— Begin —

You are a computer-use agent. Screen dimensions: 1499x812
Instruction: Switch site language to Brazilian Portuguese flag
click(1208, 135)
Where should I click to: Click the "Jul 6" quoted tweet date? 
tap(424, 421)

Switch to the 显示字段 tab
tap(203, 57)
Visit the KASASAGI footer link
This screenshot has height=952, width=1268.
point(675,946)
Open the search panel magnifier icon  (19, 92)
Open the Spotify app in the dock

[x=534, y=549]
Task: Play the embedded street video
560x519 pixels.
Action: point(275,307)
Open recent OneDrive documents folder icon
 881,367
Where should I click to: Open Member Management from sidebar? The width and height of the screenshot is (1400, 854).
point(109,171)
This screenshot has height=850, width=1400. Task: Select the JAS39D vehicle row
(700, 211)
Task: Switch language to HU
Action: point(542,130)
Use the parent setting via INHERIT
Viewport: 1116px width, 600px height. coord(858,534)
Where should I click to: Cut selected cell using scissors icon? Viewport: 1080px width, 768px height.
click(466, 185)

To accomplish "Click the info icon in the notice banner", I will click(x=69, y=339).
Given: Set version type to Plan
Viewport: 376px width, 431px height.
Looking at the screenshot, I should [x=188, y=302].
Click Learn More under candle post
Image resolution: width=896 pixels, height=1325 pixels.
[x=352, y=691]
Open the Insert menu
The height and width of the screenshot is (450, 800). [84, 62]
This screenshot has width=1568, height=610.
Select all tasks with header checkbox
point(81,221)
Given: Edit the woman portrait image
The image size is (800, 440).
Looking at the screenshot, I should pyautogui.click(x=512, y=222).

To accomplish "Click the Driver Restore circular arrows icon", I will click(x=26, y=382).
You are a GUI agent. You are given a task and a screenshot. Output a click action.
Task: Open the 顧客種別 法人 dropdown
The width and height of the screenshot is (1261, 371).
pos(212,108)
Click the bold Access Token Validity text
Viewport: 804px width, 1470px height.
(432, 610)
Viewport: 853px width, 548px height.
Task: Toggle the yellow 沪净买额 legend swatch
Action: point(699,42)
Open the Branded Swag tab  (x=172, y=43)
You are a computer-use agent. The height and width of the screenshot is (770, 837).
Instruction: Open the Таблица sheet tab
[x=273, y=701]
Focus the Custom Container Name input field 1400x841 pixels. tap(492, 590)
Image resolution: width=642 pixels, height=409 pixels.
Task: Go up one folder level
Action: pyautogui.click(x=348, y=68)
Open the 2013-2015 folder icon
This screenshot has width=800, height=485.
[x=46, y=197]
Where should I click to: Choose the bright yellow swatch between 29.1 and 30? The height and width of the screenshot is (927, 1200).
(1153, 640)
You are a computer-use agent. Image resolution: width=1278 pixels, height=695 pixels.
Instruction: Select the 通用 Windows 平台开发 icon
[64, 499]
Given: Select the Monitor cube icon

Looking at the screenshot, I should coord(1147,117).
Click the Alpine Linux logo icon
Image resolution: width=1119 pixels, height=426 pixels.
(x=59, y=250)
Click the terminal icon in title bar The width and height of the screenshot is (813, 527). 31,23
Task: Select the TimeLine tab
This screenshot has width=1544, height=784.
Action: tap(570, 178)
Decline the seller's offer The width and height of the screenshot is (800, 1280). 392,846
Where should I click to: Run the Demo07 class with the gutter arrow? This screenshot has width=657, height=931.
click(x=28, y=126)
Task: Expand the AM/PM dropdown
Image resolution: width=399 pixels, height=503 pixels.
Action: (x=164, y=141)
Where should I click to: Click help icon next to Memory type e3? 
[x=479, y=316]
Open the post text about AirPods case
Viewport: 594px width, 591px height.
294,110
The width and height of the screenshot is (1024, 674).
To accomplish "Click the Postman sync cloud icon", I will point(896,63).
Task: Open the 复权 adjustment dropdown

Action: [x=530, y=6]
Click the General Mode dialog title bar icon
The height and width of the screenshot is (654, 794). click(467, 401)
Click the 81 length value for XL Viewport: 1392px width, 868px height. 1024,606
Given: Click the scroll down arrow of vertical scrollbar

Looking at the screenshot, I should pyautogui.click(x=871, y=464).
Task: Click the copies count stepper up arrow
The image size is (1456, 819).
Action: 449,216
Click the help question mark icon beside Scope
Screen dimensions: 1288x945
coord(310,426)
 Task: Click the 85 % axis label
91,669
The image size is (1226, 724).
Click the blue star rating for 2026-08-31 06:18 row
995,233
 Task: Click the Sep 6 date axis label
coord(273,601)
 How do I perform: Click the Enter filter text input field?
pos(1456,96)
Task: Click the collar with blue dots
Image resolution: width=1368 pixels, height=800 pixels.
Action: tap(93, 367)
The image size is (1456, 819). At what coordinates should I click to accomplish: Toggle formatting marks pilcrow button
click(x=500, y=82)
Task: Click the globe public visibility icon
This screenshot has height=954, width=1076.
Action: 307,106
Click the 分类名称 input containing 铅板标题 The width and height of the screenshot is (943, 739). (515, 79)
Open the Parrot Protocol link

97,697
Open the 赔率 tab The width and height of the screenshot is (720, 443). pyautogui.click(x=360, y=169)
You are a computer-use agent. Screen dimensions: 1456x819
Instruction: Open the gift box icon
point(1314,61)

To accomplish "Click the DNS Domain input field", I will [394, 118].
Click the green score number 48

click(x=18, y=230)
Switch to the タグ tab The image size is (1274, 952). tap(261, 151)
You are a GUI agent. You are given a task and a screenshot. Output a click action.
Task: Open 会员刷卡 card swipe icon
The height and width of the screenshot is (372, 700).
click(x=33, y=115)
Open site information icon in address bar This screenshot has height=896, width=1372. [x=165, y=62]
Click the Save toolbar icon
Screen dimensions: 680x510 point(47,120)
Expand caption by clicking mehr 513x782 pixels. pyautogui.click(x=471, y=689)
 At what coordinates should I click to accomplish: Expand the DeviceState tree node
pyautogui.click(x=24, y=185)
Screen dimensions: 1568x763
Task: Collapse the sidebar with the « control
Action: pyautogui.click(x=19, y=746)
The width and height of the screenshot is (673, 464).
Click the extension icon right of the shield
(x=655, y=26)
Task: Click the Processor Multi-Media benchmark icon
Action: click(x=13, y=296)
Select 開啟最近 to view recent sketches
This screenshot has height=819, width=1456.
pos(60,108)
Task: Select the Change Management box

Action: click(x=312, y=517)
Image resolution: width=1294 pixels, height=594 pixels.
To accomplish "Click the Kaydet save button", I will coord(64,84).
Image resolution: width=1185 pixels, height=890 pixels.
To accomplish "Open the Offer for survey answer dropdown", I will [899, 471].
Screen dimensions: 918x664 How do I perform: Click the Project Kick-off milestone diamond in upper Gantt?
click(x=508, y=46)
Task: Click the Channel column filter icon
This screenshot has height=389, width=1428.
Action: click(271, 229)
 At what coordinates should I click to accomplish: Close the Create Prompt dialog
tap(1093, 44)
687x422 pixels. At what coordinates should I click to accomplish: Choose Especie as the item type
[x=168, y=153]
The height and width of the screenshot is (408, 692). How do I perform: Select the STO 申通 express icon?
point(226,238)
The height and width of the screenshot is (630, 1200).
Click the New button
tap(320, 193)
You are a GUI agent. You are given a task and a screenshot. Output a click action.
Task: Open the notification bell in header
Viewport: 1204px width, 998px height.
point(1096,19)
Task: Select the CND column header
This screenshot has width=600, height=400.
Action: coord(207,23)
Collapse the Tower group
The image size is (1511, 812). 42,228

— End —

> THE REQUEST: Put the lines of the entries above from the line with "Click the help" to the line with "Open the 赔率", both ends included, into a Markdown table with the columns Row and Line, skipping blank lines.

> COMPLETE RESPONSE:
| Row | Line |
|---|---|
| 1 | Click the help question mark icon beside Scope |
| 2 | Screen dimensions: 1288x945 |
| 3 | coord(310,426) |
| 4 |  Task: Click the 85 % axis label |
| 5 | 91,669 |
| 6 | The image size is (1226, 724). |
| 7 | Click the blue star rating for 2026-08-31 06:18 row |
| 8 | 995,233 |
| 9 |  Task: Click the Sep 6 date axis label |
| 10 | coord(273,601) |
| 11 |  How do I perform: Click the Enter filter text input field? |
| 12 | pos(1456,96) |
| 13 | Task: Click the collar with blue dots |
| 14 | Image resolution: width=1368 pixels, height=800 pixels. |
| 15 | Action: tap(93, 367) |
| 16 | The image size is (1456, 819). At what coordinates should I click to accomplish: Toggle formatting marks pilcrow button |
| 17 | click(x=500, y=82) |
| 18 | Task: Click the globe public visibility icon |
| 19 | This screenshot has height=954, width=1076. |
| 20 | Action: 307,106 |
| 21 | Click the 分类名称 input containing 铅板标题 The width and height of the screenshot is (943, 739). (515, 79) |
| 22 | Open the Parrot Protocol link |
| 23 | 97,697 |
| 24 | Open the 赔率 tab The width and height of the screenshot is (720, 443). pyautogui.click(x=360, y=169) |